By studying hibernation, a Duke University team is providing a window into why humans sleep. Observations of a little-known primate called the fat-tailed dwarf lemur in captivity and the wild has revealed that it goes for days without the deepest part of sleep during its winter hibernation season. The findings support the idea that sleep plays a role in regulating body temperature and metabolism.
Despite decades of research, why we sleep is still a mystery.

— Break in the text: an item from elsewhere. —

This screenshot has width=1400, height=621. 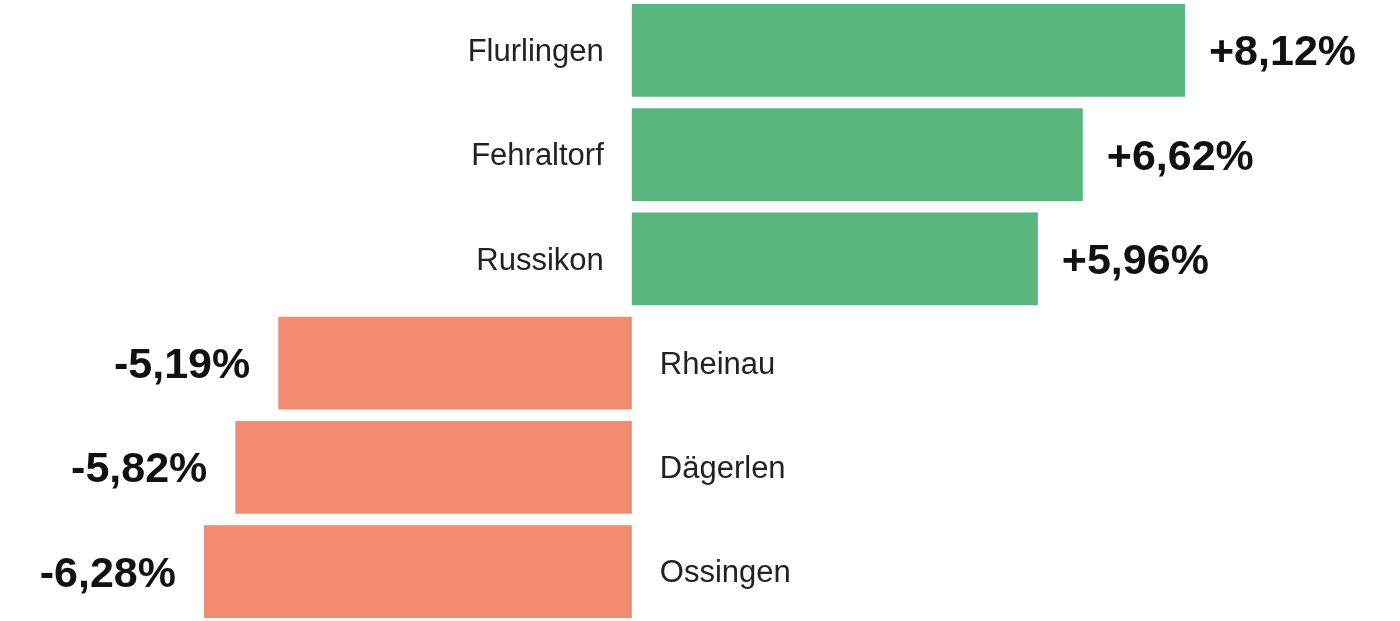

Theories range from conserving energy, to processing information and memories, to removing toxins that build up when we’re awake.
“If we spend nearly a third of our lives doing it, it must have some specific purpose,” said lead author Andrew Krystal, a sleep researcher at Duke.
One theory is that sleep helps regulate body temperature and metabolism. In a study appearing Sept. 4 in the journal PLOS ONE, researchers have found support for the idea in the fat-tailed dwarf lemur (Cheirogaleus medius), a squirrel-sized primate native to the African island of Madagascar.
The closest genetic relatives to humans that are known to hibernate, fat-tailed dwarf lemurs spend up to seven months each year in a physiological state known as torpor, where the regulation of body temperature stops and metabolism slows down.
In torpor, these lemurs can drop their heart rate from 120 beats per minute to a mere 6, and breathing slows to a crawl. Instead of maintaining a steady body temperature like most mammals, their bodies heat up and cool down with the temperature of the outside air, fluctuating by as much as 25 degrees in a single day.